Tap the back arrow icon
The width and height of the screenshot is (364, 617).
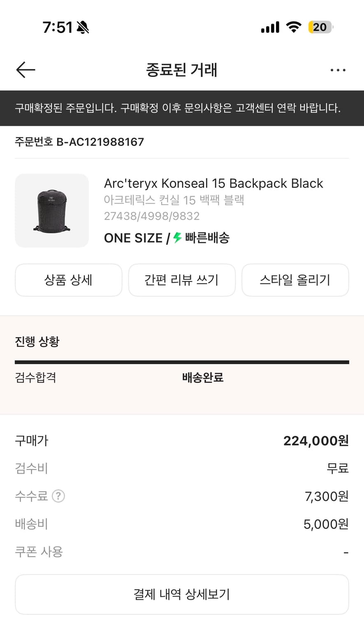(x=26, y=70)
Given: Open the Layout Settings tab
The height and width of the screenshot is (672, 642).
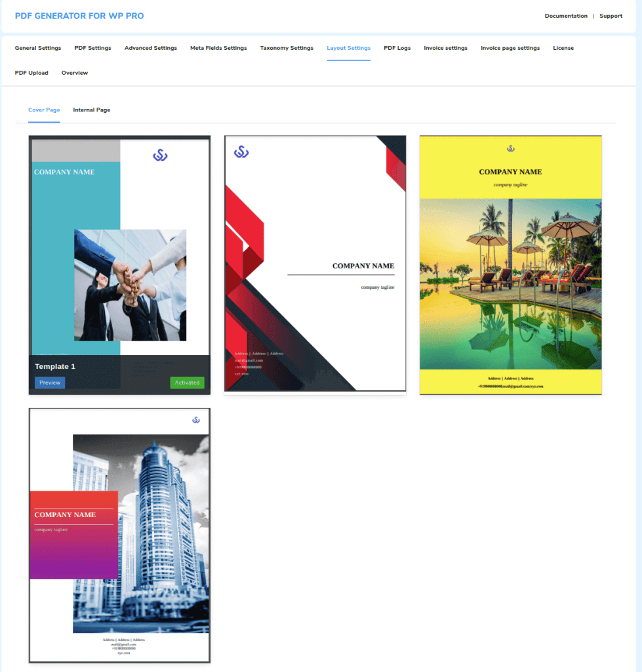Looking at the screenshot, I should (348, 48).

▸ Task instructions
Output the line that contains "The height and" and every line after it to the end of the records, word for word, leaving out the pictures.

▸ Reply to the exercise
The height and width of the screenshot is (672, 642).
Looking at the screenshot, I should (348, 48).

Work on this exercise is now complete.